-- UPDATE at 10:30 PM --
The U.S. Attorney for the Southern District of New York issued a statement today after I had already published the post below. He rebutted various assertions made by the Indian press and politicians about the treatment of Dr. Khobragade by the U.S. legal system, and noted the general lack of concern that they have shown for the victim in this case, who of course is also an Indian.
Most importantly to me, he stated that the DSS agents arrested Dr. Khobragade "in the most discreet way possible, and unlike most defendants, she was not then handcuffed or restrained." Not then handcuffed, but presumably was later. Anyway, if his description of the arrest is accurate, then it was done with discretion and intelligence. I'd still like to see DSS make a statement about that itself, but so far so good.
I've been panning for gold nuggets in the stream of Indian news media updates on the arrest of India's NYC Deputy Consul-General Devyani Khobragade, and found a couple good ones.

________________________

SET TASK >> Extend the post about the Khobragade arrest, beginning right after its final sentence. The material that comes next was taken from another source.

COLLECTED DATA >>
________________________

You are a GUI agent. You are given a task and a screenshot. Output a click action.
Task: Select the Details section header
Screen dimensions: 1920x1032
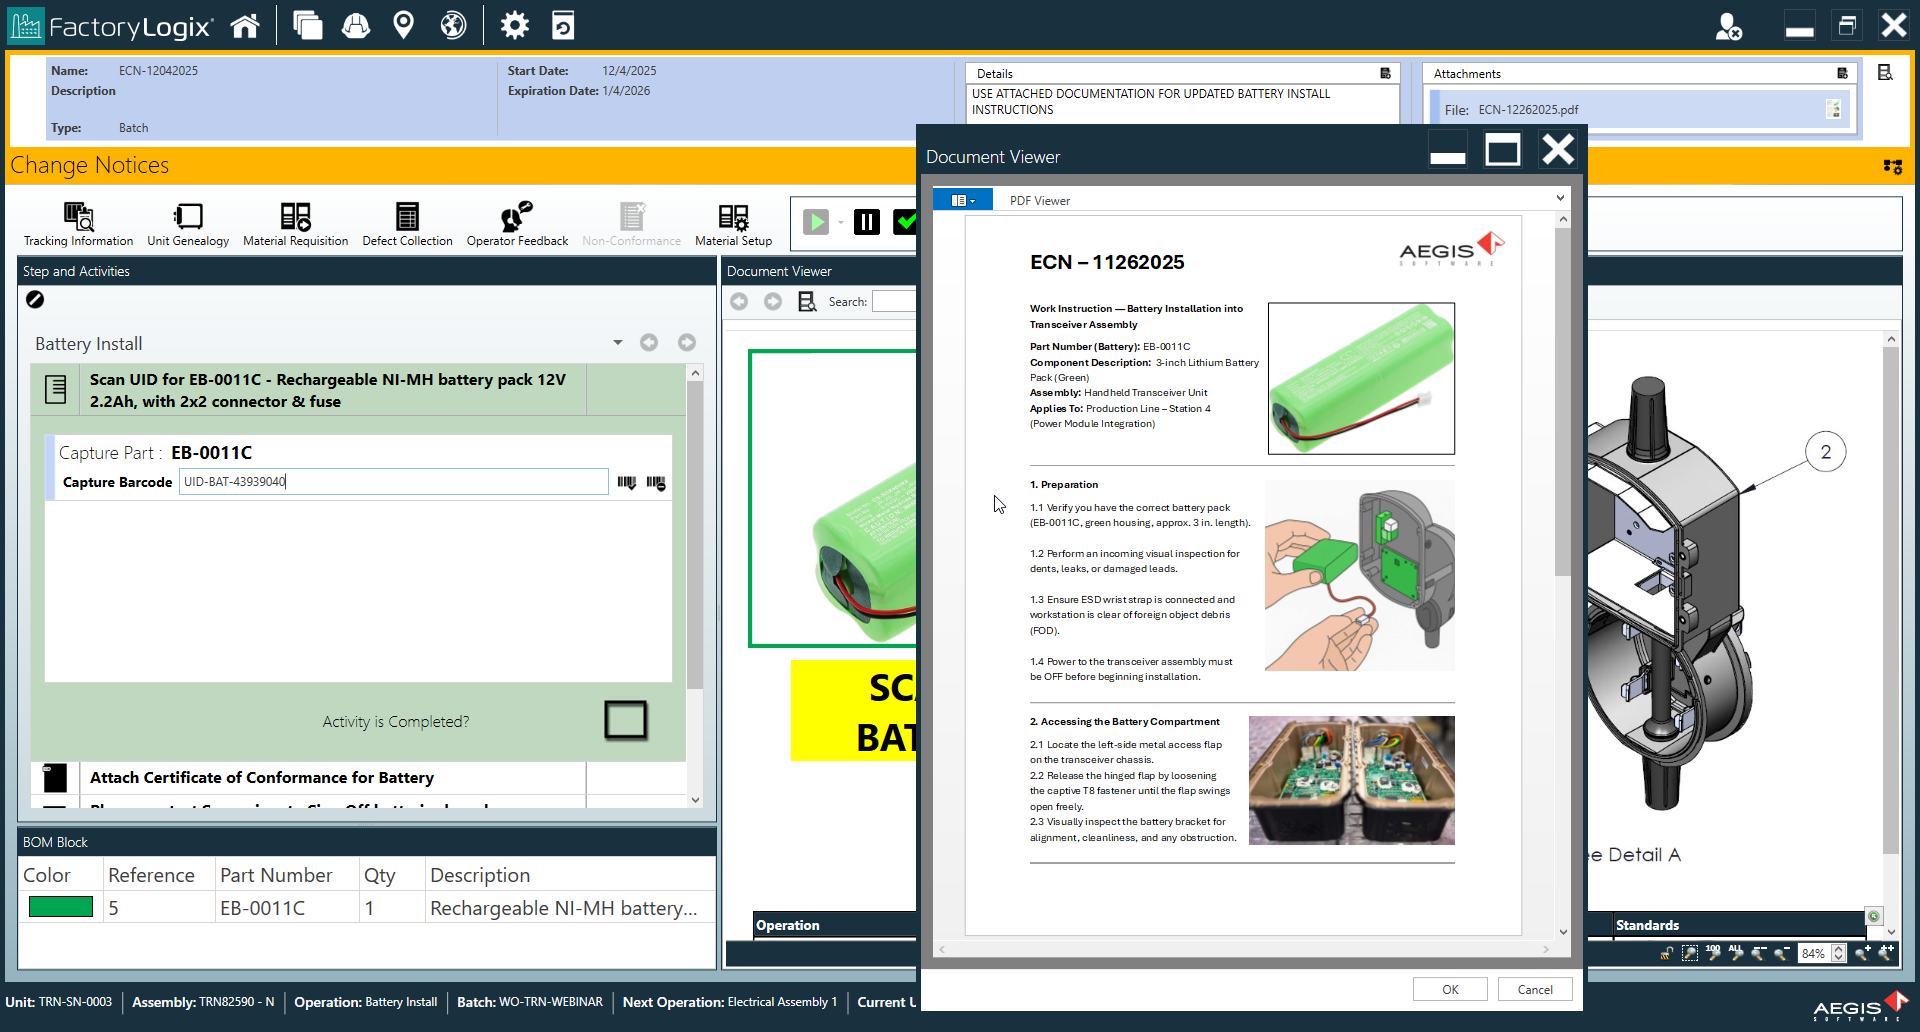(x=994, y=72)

________________________

THE ANSWER >>
First, there is the interesting counter allegation that U.S. Government agencies are facilitating the real visa fraud in this case, which was committed by Dr. Khobragade's maid when she absconded from her employer and ran to an immigration lawyer. A timeline helps to understand that allegation:
The India news media is spinning this as a case of the USG facilitating immigration fraud, i.e., of helping the maid (former maid, now the USG’s witness in a criminal case) to legalize her presence in the U.S., and to bring her family over as well.
In a second interesting development, the Indian government is considering a proposal to make the domestic household help of its diplomatic employees direct-hire employees of the Indian government “in order not to fall foul of minimum wages laws in developed countries.”
Third, the Indian government may be trying to shift Dr. Khobragade's assignment from its New York Consulate to its Mission to the United Nations, in a ploy to obtain for her full diplomatic immunity versus the more limited consular immunity she currently holds. (See this handy pamphlet for an explanation of the difference.) As the Indian press noted, the only problem with this genius scheme is that the U.S. State Department would have to agree to recognize her new status.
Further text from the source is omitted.